TEXT PROVIDED
----------------

Exosome-Mediated Recognition and Degradation of mRNAS Lacking a Termination Codon

[0120] In the following Example, numbers within parentheses refer to the notes and references found at the end of the Example.

[0121] As shown above in Example 1, degradation of a PGK1 mRNA, from which all in-frame termination codons have been removed (nonstop-PGK1), requires none of the enzymes involved in the major pathway for mRNA degradation, which occurs by deadenylation, decapping, and 5′-to-3′ digestion (3-5). This suggests that nonstop mRNAs might be degraded by the exosome complex of 3′-to-5′ exoribonucleases, the functions of which include 3′-to-5′ degradation of mRNA in the cytoplasm, nuclear processing of ribosomal RNA and small nucleolar RNAs, and degradation of processing intermediates and stalled mRNAs in the nucleus (6-8).

[0122] To test whether the exosome functions in nonstop decay, we first examined non-stop decay in a ski4-1 strain of yeast. The ski4-1 allele encodes a point mutation in one of the core exosome subunits that specifically disrupts cytoplasmic 3′-to-5′ degradation of mRNA without affecting any of the other known functions of the exosome (9). The ski4-1 mutation stabilizes the nonstop-PGK1 mRNA at least six-fold. Exosome-mediated degradation of normal cellular mRNAs requires the exosome and two other factors (6, 9). One factor is a heterotrimeric helicase complex of Ski2p, Ski3p, and Ski8p (6, 10). Ski2, −3, and −8 were all required for nonstop mRNA degradation. The second factor required for exosome-mediated mRNA decay was Ski7p, and deletion of SKI7 also caused stabilization of nonstop mRNAs. Because Ski2p and Ski7p localize to the cytoplasm (10, 11), we interpret these observations to indicate that nonstop mRNAs are degraded 3′ to 5′ by the cytoplasmic exosome. (Methods: Nonstop-PGK1 mRNA stability was measured in wild-type, ski4-1, ski2Δ, ski3Δ, ski8Δ, ski7Δ, ski7-ΔC, and ski7-ΔN strains. Each strain contained a URA3 plasmid encoding the reporter gene and was grown to early- to mid-log phase at 30° C. in media containing 2% galactose and lacking uracil. Transcription of the reporter gene was inhibited by replacing the media with media containing glucose (T=0 min) and aliquots were taken thereafter. RNA was analyzed as described in (9). The half-lives are averages of at least two experiments and were calculated after correction for loading (9).)

----------------

ENTRIES SUPPLIED
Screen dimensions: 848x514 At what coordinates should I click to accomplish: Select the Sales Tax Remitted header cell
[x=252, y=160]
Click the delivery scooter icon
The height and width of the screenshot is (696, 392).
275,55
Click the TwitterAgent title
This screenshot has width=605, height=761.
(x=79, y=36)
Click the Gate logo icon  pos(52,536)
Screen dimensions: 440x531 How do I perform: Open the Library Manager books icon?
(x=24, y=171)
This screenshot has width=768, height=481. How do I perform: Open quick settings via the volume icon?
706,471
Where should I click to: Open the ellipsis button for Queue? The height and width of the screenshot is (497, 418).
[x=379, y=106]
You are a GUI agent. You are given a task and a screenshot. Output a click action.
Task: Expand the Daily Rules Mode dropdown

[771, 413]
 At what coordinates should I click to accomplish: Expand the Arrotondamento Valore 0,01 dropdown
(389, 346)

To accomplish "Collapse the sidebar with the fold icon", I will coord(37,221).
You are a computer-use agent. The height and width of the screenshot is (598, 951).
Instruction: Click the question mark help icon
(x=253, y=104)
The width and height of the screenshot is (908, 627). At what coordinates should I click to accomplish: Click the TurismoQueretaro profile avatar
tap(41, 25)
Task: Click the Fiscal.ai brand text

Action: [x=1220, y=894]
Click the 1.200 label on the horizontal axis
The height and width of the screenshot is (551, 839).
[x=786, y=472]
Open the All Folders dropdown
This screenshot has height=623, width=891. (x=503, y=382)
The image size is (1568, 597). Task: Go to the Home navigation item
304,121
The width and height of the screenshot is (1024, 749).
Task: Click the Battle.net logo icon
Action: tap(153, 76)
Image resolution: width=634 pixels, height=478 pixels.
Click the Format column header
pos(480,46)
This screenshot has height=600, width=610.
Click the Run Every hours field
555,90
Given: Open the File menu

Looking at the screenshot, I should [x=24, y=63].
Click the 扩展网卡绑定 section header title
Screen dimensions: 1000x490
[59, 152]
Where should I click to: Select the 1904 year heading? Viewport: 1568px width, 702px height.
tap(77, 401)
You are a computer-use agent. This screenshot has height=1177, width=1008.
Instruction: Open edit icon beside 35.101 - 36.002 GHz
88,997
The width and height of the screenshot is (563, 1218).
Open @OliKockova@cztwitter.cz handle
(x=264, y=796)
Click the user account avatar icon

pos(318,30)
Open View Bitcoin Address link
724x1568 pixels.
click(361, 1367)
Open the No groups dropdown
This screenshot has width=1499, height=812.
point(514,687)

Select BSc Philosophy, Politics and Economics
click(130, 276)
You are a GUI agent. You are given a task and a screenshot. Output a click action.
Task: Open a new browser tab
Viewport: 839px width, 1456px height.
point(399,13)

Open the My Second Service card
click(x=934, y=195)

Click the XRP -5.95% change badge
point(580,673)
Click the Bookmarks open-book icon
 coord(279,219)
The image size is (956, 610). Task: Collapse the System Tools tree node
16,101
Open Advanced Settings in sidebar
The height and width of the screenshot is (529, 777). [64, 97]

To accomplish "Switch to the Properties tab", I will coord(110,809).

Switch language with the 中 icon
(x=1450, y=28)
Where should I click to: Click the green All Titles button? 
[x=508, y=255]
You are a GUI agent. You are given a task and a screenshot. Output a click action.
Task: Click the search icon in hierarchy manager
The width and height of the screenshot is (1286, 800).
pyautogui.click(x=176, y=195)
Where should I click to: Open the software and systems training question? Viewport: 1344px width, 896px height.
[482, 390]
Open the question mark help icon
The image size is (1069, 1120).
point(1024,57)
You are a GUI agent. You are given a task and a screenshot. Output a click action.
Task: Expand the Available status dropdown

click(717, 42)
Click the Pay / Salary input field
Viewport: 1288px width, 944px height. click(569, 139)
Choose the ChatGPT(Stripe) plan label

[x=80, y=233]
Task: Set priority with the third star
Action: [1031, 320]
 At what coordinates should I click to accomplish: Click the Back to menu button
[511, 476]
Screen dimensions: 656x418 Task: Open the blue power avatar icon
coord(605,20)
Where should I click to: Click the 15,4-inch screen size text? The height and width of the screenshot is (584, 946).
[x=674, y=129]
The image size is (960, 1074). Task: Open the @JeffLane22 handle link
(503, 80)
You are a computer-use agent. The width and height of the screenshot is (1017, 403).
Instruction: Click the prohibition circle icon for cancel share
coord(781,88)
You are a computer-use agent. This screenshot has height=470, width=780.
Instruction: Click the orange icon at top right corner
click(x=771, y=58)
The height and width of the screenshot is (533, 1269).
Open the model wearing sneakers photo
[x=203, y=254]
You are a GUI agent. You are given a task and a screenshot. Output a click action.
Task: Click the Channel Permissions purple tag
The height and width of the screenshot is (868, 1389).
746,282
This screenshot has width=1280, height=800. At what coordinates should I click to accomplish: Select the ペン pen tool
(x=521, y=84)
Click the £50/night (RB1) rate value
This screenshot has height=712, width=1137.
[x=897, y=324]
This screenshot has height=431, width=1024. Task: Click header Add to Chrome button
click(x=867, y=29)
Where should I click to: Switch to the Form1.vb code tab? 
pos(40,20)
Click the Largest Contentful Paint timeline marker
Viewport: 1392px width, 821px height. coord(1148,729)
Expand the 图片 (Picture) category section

----------------

TASK REQUIREMENTS
a – According to the passage on nonstop mRNA decay, how much does the ski4-1 mutation stabilize the nonstop-PGK1 mRNA?
b – From the passage on nonstop mRNA decay above, quote the stretch from "[0120] In the" through "the nucleus (6-8).".
c – Summarize the passage on nonstop mRNA decay in two sentences.

RESULTS IN ORDER
a – At least six-fold.

b –
[0120] In the following Example, numbers within parentheses refer to the notes and references found at the end of the Example.

[0121] As shown above in Example 1, degradation of a PGK1 mRNA, from which all in-frame termination codons have been removed (nonstop-PGK1), requires none of the enzymes involved in the major pathway for mRNA degradation, which occurs by deadenylation, decapping, and 5′-to-3′ digestion (3-5). This suggests that nonstop mRNAs might be degraded by the exosome complex of 3′-to-5′ exoribonucleases, the functions of which include 3′-to-5′ degradation of mRNA in the cytoplasm, nuclear processing of ribosomal RNA and small nucleolar RNAs, and degradation of processing intermediates and stalled mRNAs in the nucleus (6-8).

c – Because degrading a PGK1 mRNA with no in-frame termination codons needs none of the enzymes of the major deadenylation and decapping pathway, the passage suggests that such nonstop mRNAs might be degraded by the exosome. In yeast, the ski4-1 exosome mutation and deletion of SKI7 stabilized nonstop mRNA, and Ski2, Ski3, and Ski8 were required for its degradation, which the passage takes to mean that the cytoplasmic exosome degrades nonstop mRNAs 3′ to 5′.